Dr. Kremer, who is also the Pfaff family professor of medicine at Albany Medical College, led off the presentations at the 10th Annual Medical and Scientific Meeting of the California Rheumatology Alliance held at the Hotel Nikko on May 17. Work with this family of enzymes has been “fascinating,” Dr. Kremer said: Many unanswered questions remain to unravel the mechanisms of JAK inhibition, and yet clinical trial results have already shown efficacy for this approach. The compounds have therapeutic applications as targeted immunomodulators and disease-modifying therapies in RA.
Dr. Kremer focused the majority of his talk on his own and others’ investigative and clinical experience with oral tofacitinib, formerly known as CP-690, 550, and the first JAK inhibitor to reach clinical trials. In kinase assays, tofacitinib inhibits JAK1, -2 and -3 and, to a lesser extent, TyK2; however, in cellular settings, it more specifically inhibits signaling associated with JAK3, and to a lesser extent, JAK1 and JAK2. Dr. Kremer also covered JAKs in development, including baricitinib, GLPG0634 and VX-509. He contrasted their target JAK molecules with the clinical and side effect profiles of these agents.
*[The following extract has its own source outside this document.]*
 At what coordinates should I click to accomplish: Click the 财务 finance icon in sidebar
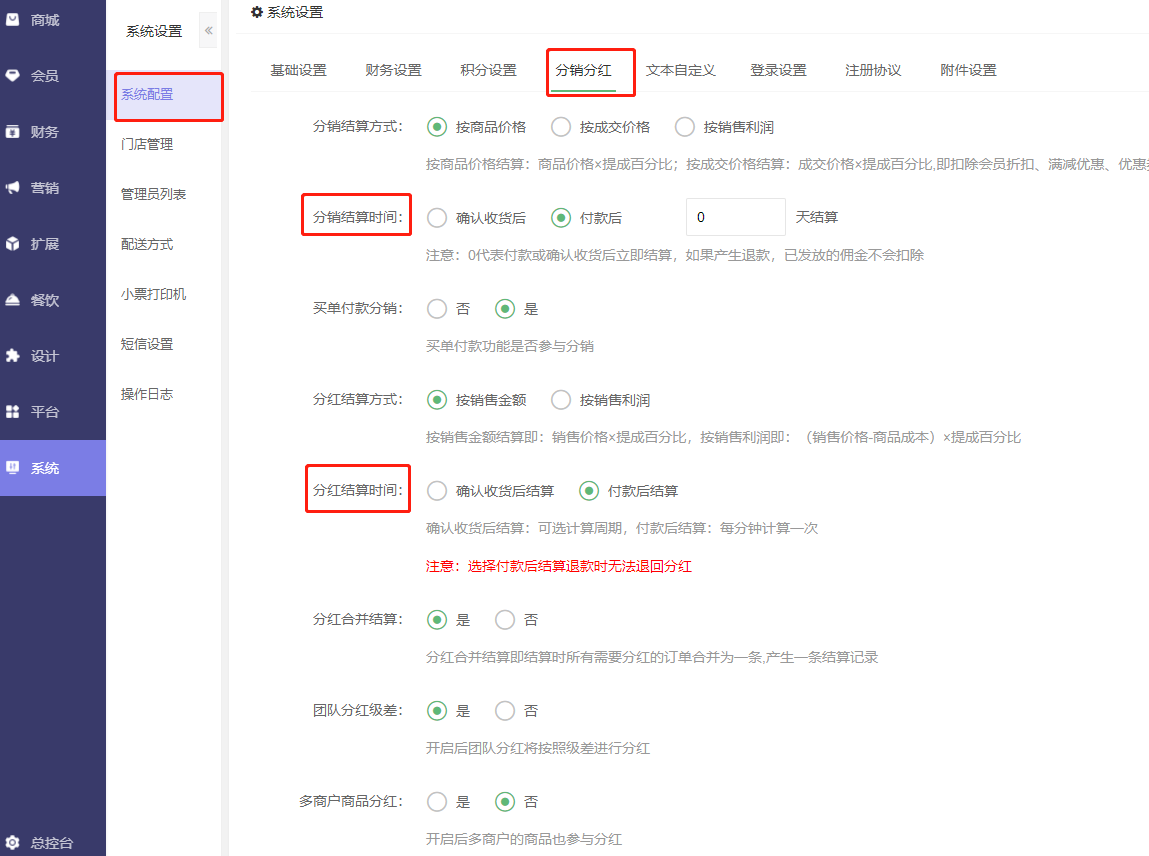click(14, 131)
Tofacitinib was approved by the FDA for use in RA for patients who have had an inadequate response or intolerance to other therapies. Dr. Kremer has investigated its use in RA patients as a monotherapy and in combination with background methotrexate (MTX). Early on during Phase IIB trials, efficacious ACR20 responses were demonstrated.1,2
“We expected these drugs to work, and they do,” Dr. Kremer reiterated.
He then explained drawbacks for which clinicians should be prepared. As patients get better, he said, clinicians may also see changes in laboratory parameters, such as increases in low-density lipoprotein (LDL) cholesterol. “So what are we doing,” he asked rhetorically, “giving a drug [that] increases LDL, [which is] implicated in one of the most common comorbidities that we treat—cardiovascular disease? Well, like a lot of things we do, it’s a very complex story.”